Burrell overcame a pair of one-run deficits Tuesday and was leading 11-5 when play was suspended. The Bucs took advantage of seven Deer Lakes errors, five of which occurred during a stretch that included six Burrell bunts.

“(Tuesday), we had the worst inning of our season,” Snyder said. “We couldn’t field a bunt. To their credit, they were bunting perfect. You couldn’t defend it. We were tossing it around, and they scored all those runs. It was pretty crazy. Then, to come back here, we hit the ball.

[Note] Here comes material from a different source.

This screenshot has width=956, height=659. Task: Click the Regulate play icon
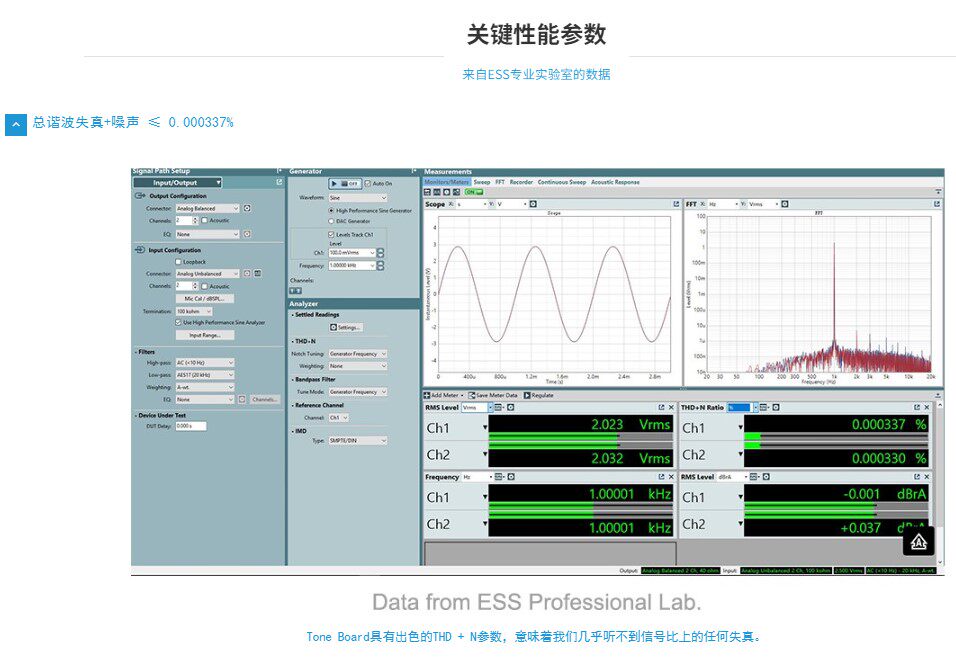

We didn’t quit.”

Hasson was awarded the victory after Burrell’s seven-run explosion in the fourth inning erased a one-run deficit. The Bucs, who finished with just seven hits, got two RBIs each from Ryan Wass and Nolan Brouwer.

“We were trying to get through that fifth inning, so we could get done the with the game,” Hasson said. “It is what it is. We came out here today and got it done.”

The victory was Burrell’s third in the past four games and salvaged a split of the two-game series. Deer Lakes won the opener on Monday, 3-0, behind Anthony Smith’s two-run home run.

When play resumed Wednesday, it looked as though Burrell would coast after the Bucs’ lead swelled to 13-6 heading to the top of the seventh.

But Deer Lakes reached reliever Adam Wass for six runs (five earned). He sandwiched one-third of an inning between two stints by brother Ryan, who totaled 2 2/3 innings and earned the save, giving up four hits and one earned run.

“We saw Ryan starting to get touched up a little bit there in the sixth inning, so we decided to go to this brother, (Adam) in the seventh,” Miller said. “He struggled to throw strikes, and when he was throwing strikes, usually they were hitting the ball.”

Adam Wass walked four and gave up three hits, including Plummer’s grand slam, before Ryan Wass returned to the mound for Burrell.

“We decided to go back to Ryan, and, thankfully, he closed it out for us,” Miller said.